The story of San Francisco's catastrophic earthquake and fire in 1906, and its aftermath, is often told as a tale of heroic survival a new, less-divided, city rising like a phoenix from the ashes of its nineteenth century past. In the new book Saving San Francisco: Relief and Recovery after the 1906 Disaster, historian Andrea Rees Davies tells a more nuanced and complex story.
In this recounting of the relief efforts and rebuilding of the city, Davies analyzes scores of documents, personal accounts, and city records. Each chapter looks at a different aspect of the relief effort, like the class makeup of the refugee camps set around the city. Davies outlines the intense political wrangling that occurred over rebuilding, and how existing lines of class and race were strengthened rather than eradicated. This is in opposition to the narrative of many of the "instant histories" published right after the disaster would have readers believe.

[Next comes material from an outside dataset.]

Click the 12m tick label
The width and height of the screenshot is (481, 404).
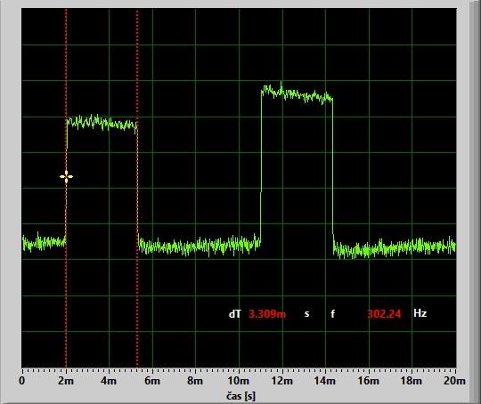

Davies' past as a San Francisco firefighter gives her a unique appreciation of San Francisco's geography and neighborhoods. Saving San Francisco is an able assessment of the relief efforts and rebuilding after the 1906 earthquake. San Francisco recovered in particular ways, as this book shows, that shaped its makeup throughout the rest of the twentieth century.
Details: Saving San Francisco: Relief and Recovery after the 1906 Disaster, by Andrea Rees Davies. Temple University Press, 2012.